Posterior translation force on the femur generated by weight load and the posterior tibial slope. a A small weight load generates a small posterior force on the femur, and the femur is translated anteriorly relative to the tibia (The lateral condyle of the varus alignment group). b A standard weight load generates posterior force on the femur, and the femur is located in it normal position relative to the tibia. c A large weight load produces a large posterior force, and the femur is translated posteriorly relative to the tibia. (The medial condyle of the varus alignment group)
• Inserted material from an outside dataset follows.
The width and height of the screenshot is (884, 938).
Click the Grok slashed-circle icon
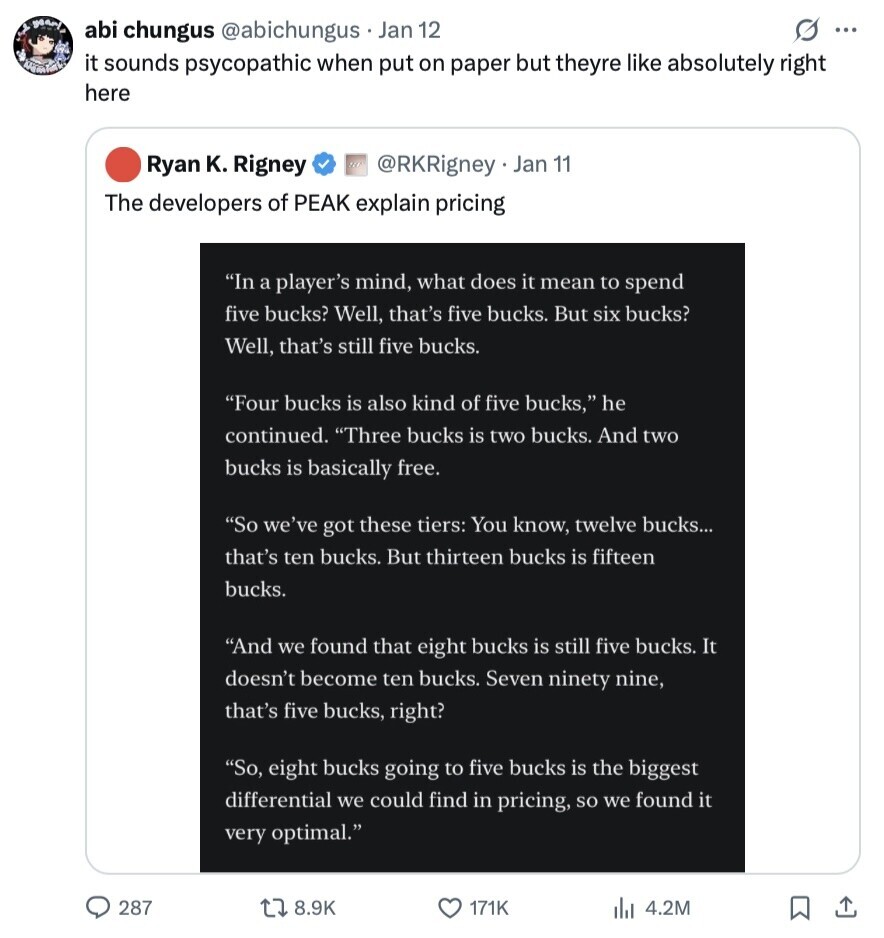pyautogui.click(x=805, y=29)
Recently, Howell suggested that a slight undercorrection of the deformity was beneficial from functional perspective [19], and Vanlommel reported better clinical and functional outcome score in postoperative mild varus with pre-operative varus knees [36]. We also kept the same idea in mind and started to study midresidual varus deformity with pre-operative varus knees. Screw-home movement was first clearly described by Hallen in 1966. Hallen stated that the medial (internal) rotation of the femur on the tibia on full extension stabilizes the joint [15]. In vivo kinematics on terminal extension from the flex position was also evaluated in this study. Our results revealed that varus alignment induced posterior displacement of the lateral femoral condyle on the tibia and led to external rotation of the femur on full extension. Although this rotation is in the opposite direction as screw-home movement, the lateral femoral condyle mobility might be physiological and lead to better functional condition around full extension.
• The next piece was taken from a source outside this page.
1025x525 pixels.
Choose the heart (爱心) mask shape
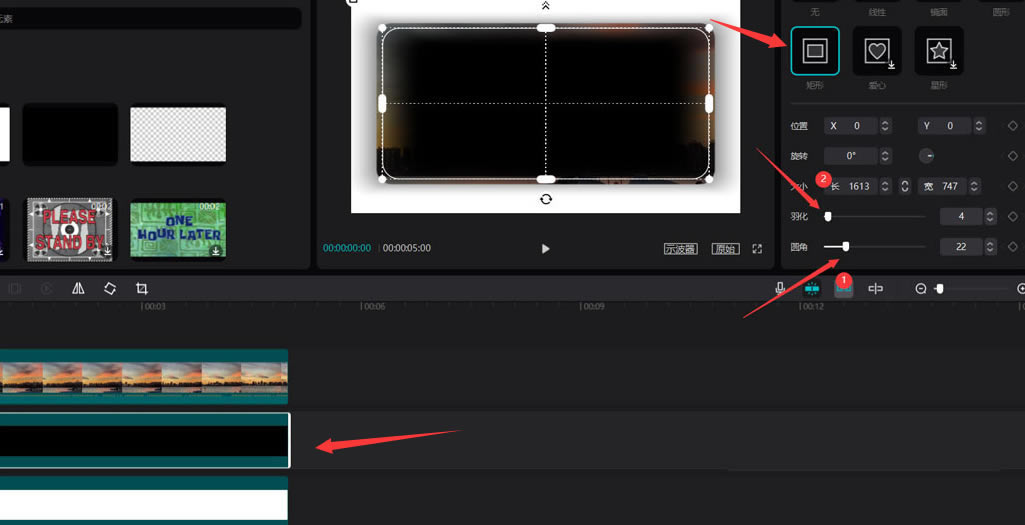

There are some limitations to the current study. One limitation was that the component positions and rotations for the femoral and tibial bones were not taken into consideration. Only the angle between the femoral and tibial components was evaluated. It should be kept in mind that several degrees of difference exist between the component angle and the femoral–tibial shaft angle. Additional detail comparison about clinical outcome between varus and normal alignment groups was not carried out in this study. It is still unclear whether the greater mobility of the lateral femoral condyle will enhance the clinical and functional outcome. Further study is necessary for the direct explanation.

Conclusion

In conclusion, under weight-bearing conditions, both the medial and lateral condyles moved posteriorly as compared with the situation under non-weight-bearing conditions. Under weight-bearing conditions, the varus alignment group showed a more posterior position of the medial condyle and more anterior position of the lateral condyle compared to the normal alignment group. Under non-weight-bearing conditions, no significant difference was detected between the normal and varus alignment groups. In other words, weight load created a posterior shift in both the medial and lateral condyle positions. The weight load influenced knee kinematics through PTS, and greater lateral femoral condyle mobility might explain the better clinical and functional outcome. These findings contribute to gaining a proper understanding of the in vivo kinematics of the postoperative varus alignment and might be useful for orthopaedic surgeons in achieving patient satisfaction.